Erast Fandorin could not really make any response to that just rem
ark, so he took a neat little notepad with a pencil out of his pocket in order to record the witness’s testimony. The notepad, which Fandorin had bought just before entering service with the Criminal Investigation Division, had lain idle for three weeks, and today was the first time he had had any use for it. In the course of the morning he had already covered several of its small pages with his fine writing.
“Tell me what this man looked like.”
“Just an ordinary sort of person, really. Nothing much to look at, a bit pimply around the face, like. And them little glasses…”
“What kind of glasses—spectacles or a pince-nez?”
“You know, the kind on a ribbon.”
“A pince-nez, then,” said Fandorin, scribbling away with his pencil. “Any other distinctive features?”
“He had this terrible slouch, with his shoulders almost up over the top of his head___A real skewdint, like I told you…”
Kukin gazed in perplexity at the ‘clerk,’ who said nothing for a long time, frowning, rubbing his lips together, and rustling his little notepad. Obviously he was thinking about something.
In the notepad it said: “Uniform coat, pimples, pince-nez, bad slouch.” Well, a few pimples didn’t mean much. The inventory of Kokorin’s possessions didn’t say a word about any pince-nez. Perhaps he had dropped it? It was possible. The witnesses in the Alexander Gardens had not said anything about a pince-nez either, but they had not really been questioned much about the suicide’s appearance. What would have been the point? A slouch? Hm. As he recalled, the Moscow Gazette had described ‘a handsome young fellow,’ but the reporter had not been present at the incident.
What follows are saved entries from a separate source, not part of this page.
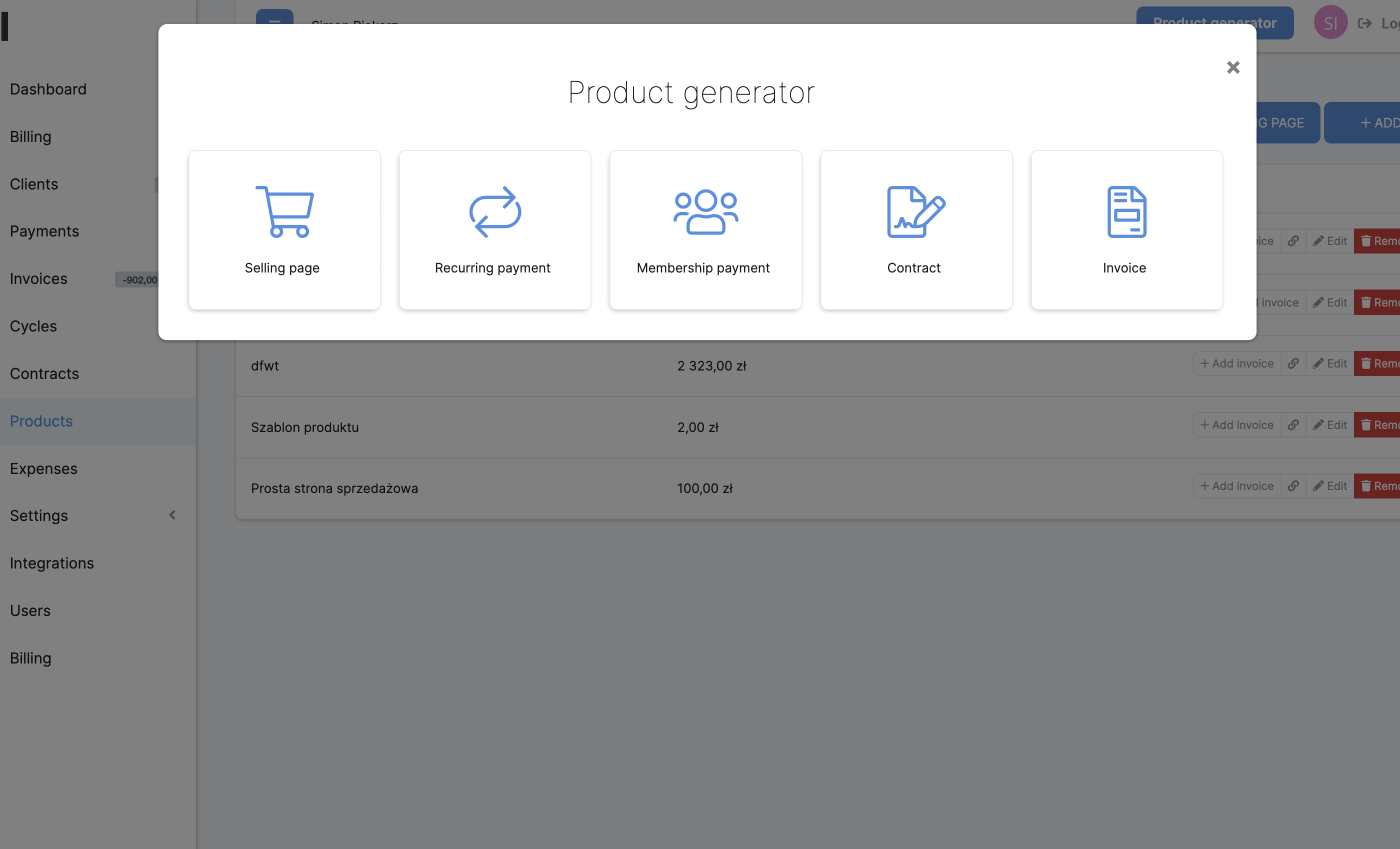1400x849 pixels.
Task: Pick the Membership payment people icon
Action: click(705, 212)
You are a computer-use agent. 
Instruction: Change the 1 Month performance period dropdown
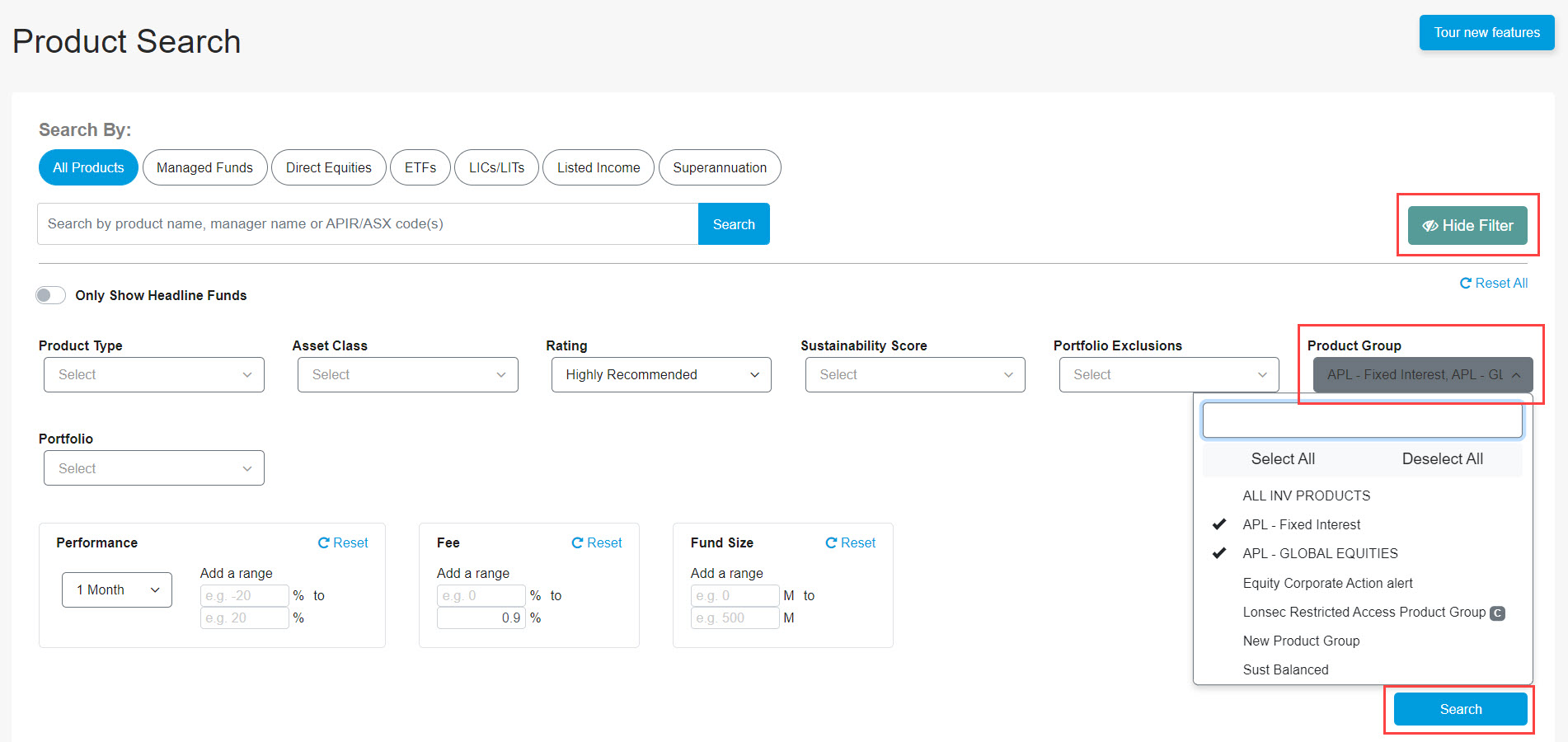coord(116,589)
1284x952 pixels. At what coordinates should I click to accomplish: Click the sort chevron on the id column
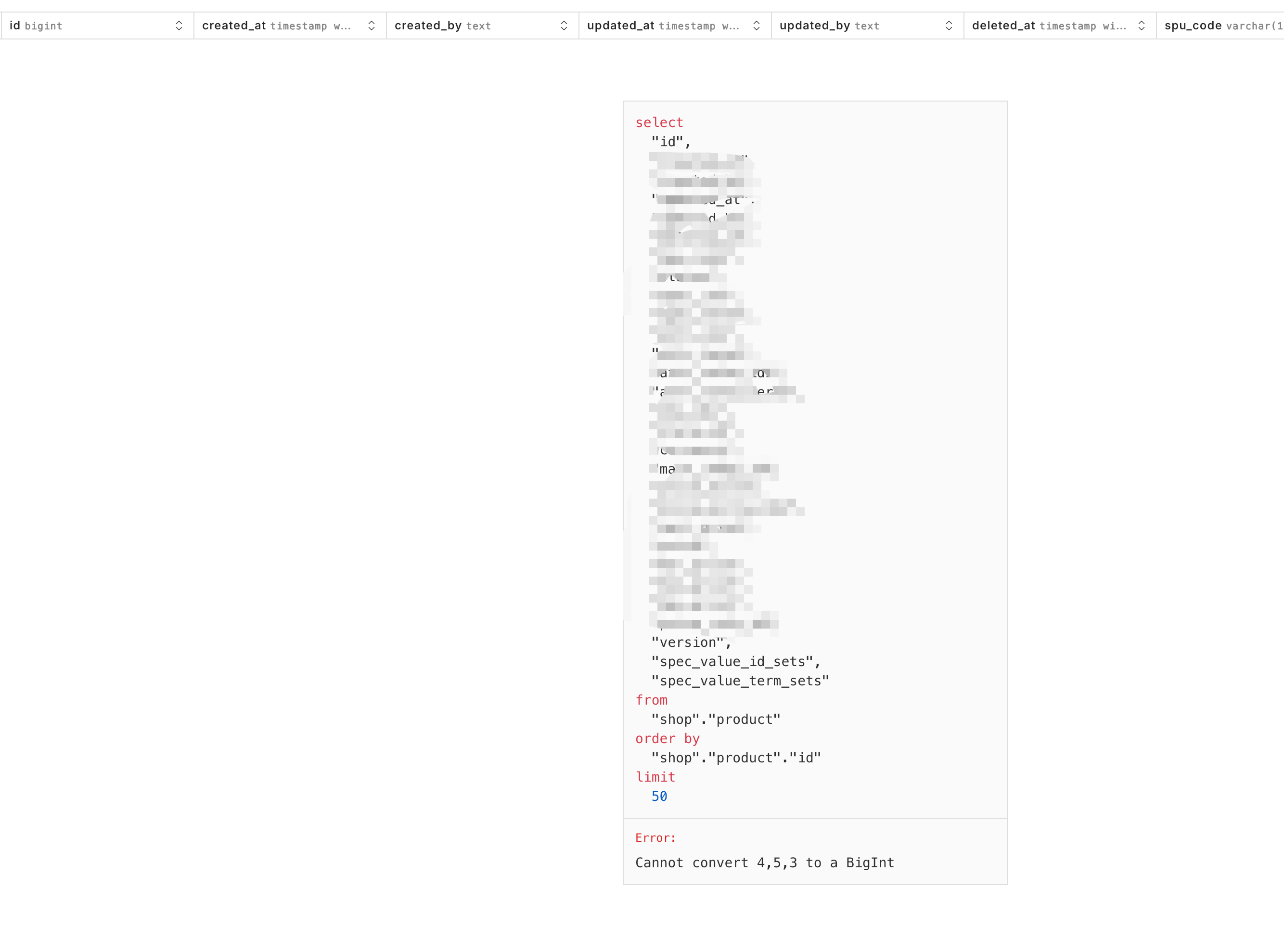tap(179, 26)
He had not seen Kokorin, and so he could easily have stuck in the ‘handsome young fellow’ simply for the sake of effect. That only left the student uniform coat, and that was something that could not be discounted. If it had been Kokorin on the bridge, it meant that during the interval between shortly after ten and half past twelve for some reason he had changed into a frock coat. But where, though? From the Yauza to Ostozhenka Street and then back to the Moscow Fire Insurance Company was a long way; you couldn’t possibly cover the distance in an hour and a half.